Existence of an unbounded nodal hypersurface for smooth Gaussian fields in dimension $d \ge 3$

TL;DR

This paper proves that for smooth Gaussian fields in dimensions three and higher, the nodal hypersurfaces contain unbounded components near the critical level, contrasting with lower-dimensional cases.

Contribution

It establishes the positivity of the critical level for percolation in high-dimensional Gaussian fields and shows the unboundedness of nodal hypersurfaces at the nodal case.

Findings

Critical level for percolation is strictly positive in dimensions d ≥ 3.

Nodal hypersurfaces at level zero contain unbounded components.

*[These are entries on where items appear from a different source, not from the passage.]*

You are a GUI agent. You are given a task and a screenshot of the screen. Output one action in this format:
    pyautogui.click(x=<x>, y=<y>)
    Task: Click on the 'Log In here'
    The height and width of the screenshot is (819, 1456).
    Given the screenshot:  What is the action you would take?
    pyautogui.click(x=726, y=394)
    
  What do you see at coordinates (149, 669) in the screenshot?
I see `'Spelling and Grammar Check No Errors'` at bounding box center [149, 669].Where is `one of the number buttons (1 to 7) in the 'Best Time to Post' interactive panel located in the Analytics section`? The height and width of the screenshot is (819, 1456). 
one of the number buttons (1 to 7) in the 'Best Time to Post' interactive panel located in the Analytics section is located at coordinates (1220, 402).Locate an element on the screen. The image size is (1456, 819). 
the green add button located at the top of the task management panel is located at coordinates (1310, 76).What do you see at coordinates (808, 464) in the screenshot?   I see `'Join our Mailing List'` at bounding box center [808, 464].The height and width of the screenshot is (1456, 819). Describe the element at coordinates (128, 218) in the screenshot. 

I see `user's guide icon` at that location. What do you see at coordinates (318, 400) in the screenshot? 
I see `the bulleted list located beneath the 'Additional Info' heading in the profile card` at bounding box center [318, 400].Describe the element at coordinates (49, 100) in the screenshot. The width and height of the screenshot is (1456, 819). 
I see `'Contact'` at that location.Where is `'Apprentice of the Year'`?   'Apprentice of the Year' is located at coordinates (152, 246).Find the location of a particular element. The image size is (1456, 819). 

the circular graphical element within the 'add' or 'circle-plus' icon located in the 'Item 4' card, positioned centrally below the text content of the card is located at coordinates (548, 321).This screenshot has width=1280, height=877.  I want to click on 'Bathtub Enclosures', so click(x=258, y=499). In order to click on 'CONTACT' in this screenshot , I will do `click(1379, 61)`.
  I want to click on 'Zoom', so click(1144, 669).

Behavior differs significantly from two-dimensional Gaussian fields.

Abstract

For the Bargmann--Fock field on $\mathbb R^d$ with $d\ge3$, we prove that the critical level $\ell_c(d)$ of the percolation model formed by the excursion sets $\{ f \ge \ell \}$ is strictly positive. This implies that for every $\ell$ sufficiently close to $0$ (in particular for the nodal hypersurfaces corresponding to the case $\ell=0$), $\{f=\ell\}$ contains an unbounded connected component that visits "most" of the ambient space. Our findings actually hold for a more general class of positively correlated smooth Gaussian fields with rapid decay of correlations. The results of this paper show that the behaviour of nodal hypersurfaces of these Gaussian fields in $\mathbb R^d$ for $d\ge3$ is very different from the behaviour of nodal lines of their two-dimensional analogues.